In a keynote address to the meeting’s discussion on ‘Energy Innovation and Cross-Cutting Issues – Energy Innovation / Energy Security / Energy Access and Affordability’, IRENA Director-General Francesco La Camera will highlight that the case for renewable energy has never been stronger. IRENA’s new cost data shows that by next year, onshore wind and solar PV will be a less expensive source of new electricity than the cheapest fossil fuel alternative.
The Director-General will outline to G20 ministers that renewables, together with energy efficiency, can deliver 90 per cent of energy related emissions reductions needed to keep global temperature increases well below 2° Celsius in line with the Paris Climate Agreement goals. To do so, electricity must become the dominate energy carrier Mr. La Camera will stress, highlighting that electricity must supply half of total final energy by 2050. Renewable electricity accounting for 86 per cent of that.
IRENA’s Solutions to Integrate High Shares of Variable Renewable Energy report, published and presented at the request of this year’s G20 president, highlights key action areas to scale up variable renewable energy power generation in G20 countries. Three key areas include the need for:
- Enabling frameworks for long-term energy system planning, holistic policy-making, and co-ordinated approaches across sectors and countries.
- Fostering systemic innovation, both in technologies, and market design, operational practices and business models.
- Unlocking investments and strengthening partnerships with the private sector.
In cooperation with the previous G20 presidencies of Turkey, China, Germany and Argentina during the last four years, IRENA has provided targeted analysis and recommendations for the group’s energy discussions. At the first G20 Energy Ministers Meeting in October 2015, ministers adopted the G20 Toolkit of Voluntary Options for Renewable Energy Deployment, which presented a set of voluntary options for G20 countries to accelerate the scale-up of renewable energy. IRENA was a central coordinator of the Toolkit’s implementation, in co-operation with other international organisations.
In June 2016, progress on work completed under the toolkit was reviewed with the aim to mobilise more finance, reduce costs and chart renewable potential.
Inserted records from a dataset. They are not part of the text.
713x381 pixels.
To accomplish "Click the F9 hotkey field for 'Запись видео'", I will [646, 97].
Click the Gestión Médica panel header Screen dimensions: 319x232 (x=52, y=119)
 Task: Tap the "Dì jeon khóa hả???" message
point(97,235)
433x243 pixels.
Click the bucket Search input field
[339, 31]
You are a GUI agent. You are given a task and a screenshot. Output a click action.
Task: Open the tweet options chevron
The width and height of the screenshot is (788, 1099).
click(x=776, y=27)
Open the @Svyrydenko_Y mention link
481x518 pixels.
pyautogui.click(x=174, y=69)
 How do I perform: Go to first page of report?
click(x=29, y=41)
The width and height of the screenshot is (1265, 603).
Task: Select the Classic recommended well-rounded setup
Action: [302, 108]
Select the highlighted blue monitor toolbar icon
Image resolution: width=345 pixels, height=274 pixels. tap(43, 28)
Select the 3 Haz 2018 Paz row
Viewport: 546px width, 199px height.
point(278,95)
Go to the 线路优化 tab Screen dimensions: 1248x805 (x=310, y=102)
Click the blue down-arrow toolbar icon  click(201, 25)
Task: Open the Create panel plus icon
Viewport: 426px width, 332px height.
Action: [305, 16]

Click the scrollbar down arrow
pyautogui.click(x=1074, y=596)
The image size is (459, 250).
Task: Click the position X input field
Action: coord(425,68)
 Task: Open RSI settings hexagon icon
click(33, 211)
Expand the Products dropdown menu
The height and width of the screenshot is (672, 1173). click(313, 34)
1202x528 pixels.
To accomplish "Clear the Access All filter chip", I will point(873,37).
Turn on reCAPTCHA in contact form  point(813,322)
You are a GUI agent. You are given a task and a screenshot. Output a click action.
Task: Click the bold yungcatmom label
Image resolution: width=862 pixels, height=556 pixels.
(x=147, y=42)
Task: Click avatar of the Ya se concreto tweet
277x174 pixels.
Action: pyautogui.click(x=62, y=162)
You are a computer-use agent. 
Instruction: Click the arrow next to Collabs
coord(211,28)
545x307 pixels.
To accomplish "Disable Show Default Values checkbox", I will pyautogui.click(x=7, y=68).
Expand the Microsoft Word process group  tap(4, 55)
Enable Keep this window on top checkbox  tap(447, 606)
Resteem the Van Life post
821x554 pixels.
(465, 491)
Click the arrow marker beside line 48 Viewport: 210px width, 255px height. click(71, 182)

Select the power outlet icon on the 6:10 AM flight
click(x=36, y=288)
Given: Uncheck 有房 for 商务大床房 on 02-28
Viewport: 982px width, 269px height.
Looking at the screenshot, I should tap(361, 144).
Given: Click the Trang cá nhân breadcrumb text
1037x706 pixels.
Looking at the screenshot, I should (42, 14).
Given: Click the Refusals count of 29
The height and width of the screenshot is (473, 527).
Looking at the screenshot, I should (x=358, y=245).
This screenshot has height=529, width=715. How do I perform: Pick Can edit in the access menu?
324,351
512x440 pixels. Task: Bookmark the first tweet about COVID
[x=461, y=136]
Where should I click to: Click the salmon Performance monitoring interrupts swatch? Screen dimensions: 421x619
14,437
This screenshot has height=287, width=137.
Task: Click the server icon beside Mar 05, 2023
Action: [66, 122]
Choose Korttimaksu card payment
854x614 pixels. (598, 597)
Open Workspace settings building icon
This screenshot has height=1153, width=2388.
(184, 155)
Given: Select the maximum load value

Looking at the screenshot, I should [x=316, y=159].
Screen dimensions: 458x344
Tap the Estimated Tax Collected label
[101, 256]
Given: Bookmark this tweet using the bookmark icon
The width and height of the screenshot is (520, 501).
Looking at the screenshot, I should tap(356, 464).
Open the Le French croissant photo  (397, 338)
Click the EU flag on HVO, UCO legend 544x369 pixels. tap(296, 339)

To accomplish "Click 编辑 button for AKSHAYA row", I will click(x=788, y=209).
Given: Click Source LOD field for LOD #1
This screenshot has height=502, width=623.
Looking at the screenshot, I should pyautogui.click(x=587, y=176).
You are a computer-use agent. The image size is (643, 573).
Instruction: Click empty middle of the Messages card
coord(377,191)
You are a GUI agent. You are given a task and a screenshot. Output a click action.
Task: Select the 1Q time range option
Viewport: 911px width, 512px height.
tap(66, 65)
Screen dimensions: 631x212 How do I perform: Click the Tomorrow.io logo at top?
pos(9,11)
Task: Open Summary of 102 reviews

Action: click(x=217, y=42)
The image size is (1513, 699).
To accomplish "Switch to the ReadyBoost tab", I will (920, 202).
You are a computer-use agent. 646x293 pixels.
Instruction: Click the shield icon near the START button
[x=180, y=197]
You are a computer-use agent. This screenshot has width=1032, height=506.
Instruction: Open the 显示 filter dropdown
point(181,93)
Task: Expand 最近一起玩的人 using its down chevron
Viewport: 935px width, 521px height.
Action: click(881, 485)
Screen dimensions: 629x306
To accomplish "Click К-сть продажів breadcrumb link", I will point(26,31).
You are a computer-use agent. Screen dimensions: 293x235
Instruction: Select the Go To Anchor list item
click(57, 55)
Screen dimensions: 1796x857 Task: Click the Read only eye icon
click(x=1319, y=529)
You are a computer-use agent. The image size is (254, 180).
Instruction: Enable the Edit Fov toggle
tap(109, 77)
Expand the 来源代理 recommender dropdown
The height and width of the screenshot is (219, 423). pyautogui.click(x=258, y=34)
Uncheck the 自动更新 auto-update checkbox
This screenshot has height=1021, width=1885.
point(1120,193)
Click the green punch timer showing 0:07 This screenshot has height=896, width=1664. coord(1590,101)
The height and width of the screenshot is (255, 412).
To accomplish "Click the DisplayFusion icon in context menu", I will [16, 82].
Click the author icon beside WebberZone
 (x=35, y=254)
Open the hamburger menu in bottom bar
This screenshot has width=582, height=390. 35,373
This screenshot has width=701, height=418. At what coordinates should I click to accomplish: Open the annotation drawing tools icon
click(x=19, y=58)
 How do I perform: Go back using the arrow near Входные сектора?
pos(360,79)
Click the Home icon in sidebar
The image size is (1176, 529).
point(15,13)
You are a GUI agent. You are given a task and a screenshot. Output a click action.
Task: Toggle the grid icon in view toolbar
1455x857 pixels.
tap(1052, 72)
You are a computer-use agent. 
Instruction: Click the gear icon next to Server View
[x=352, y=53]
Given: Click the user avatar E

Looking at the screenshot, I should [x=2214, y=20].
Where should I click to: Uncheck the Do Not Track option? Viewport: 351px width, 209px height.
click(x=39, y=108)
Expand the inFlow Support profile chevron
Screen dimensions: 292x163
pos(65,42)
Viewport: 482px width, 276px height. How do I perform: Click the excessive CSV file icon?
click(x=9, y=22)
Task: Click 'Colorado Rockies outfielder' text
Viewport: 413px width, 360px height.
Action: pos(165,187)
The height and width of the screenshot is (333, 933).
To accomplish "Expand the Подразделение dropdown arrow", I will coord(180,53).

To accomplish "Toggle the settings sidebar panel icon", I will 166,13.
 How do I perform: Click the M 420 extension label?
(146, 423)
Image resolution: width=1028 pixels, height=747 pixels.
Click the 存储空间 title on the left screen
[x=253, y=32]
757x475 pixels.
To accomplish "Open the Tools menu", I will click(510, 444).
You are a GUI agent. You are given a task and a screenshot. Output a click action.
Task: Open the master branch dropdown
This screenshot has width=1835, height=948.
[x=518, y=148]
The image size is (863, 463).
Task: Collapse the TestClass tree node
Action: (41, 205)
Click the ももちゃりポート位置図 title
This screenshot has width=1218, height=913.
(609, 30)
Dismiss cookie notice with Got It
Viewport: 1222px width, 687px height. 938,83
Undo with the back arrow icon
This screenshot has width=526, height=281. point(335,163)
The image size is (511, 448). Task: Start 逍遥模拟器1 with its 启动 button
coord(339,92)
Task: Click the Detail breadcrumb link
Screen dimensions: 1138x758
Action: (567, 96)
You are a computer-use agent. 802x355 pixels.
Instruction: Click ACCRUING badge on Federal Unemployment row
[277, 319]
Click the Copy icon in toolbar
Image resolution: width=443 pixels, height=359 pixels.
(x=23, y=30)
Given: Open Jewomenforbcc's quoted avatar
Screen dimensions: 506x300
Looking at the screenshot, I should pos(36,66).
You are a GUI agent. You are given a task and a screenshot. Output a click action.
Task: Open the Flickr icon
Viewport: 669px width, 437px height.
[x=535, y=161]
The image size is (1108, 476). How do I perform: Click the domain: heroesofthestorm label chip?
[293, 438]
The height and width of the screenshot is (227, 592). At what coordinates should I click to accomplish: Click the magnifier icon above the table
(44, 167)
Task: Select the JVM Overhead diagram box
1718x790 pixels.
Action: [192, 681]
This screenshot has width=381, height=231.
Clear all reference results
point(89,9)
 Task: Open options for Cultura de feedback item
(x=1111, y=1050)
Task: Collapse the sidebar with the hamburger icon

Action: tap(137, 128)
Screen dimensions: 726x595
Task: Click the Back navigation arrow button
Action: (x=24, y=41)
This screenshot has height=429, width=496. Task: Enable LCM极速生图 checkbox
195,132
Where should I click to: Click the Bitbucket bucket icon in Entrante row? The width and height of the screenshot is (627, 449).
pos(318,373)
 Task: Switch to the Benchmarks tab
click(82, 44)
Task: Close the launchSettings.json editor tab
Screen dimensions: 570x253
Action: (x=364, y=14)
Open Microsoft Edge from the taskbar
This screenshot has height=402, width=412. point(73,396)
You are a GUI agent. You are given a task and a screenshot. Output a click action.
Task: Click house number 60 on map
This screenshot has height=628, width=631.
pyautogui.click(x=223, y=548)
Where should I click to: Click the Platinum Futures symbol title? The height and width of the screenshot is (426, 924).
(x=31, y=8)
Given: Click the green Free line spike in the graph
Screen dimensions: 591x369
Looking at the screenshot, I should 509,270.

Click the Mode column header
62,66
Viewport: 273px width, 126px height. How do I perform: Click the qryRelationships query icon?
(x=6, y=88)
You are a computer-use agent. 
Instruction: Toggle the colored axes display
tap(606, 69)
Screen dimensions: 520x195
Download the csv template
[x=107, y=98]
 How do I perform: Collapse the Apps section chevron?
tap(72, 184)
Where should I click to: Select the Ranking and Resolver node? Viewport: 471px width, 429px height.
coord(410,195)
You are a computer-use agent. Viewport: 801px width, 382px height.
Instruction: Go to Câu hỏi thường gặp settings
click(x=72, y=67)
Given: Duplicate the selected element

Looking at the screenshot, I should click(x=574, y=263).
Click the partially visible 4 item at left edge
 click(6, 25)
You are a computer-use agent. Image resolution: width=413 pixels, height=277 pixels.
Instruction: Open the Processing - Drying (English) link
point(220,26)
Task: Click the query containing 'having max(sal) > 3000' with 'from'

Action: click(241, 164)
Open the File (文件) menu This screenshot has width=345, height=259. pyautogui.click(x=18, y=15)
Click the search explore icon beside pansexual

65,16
In the context of Argentina’s G20 Presidency last year, IRENA was asked to elaborate opportunities for the accelerated deployment of renewables, using a systemic and holistic approach, and to present relevant lessons learnt from implementing policy and investment frameworks. Building on this work, IRENA developed an overview of Opportunities to Accelerate Energy Transitions through Enhanced Deployment of Renewables.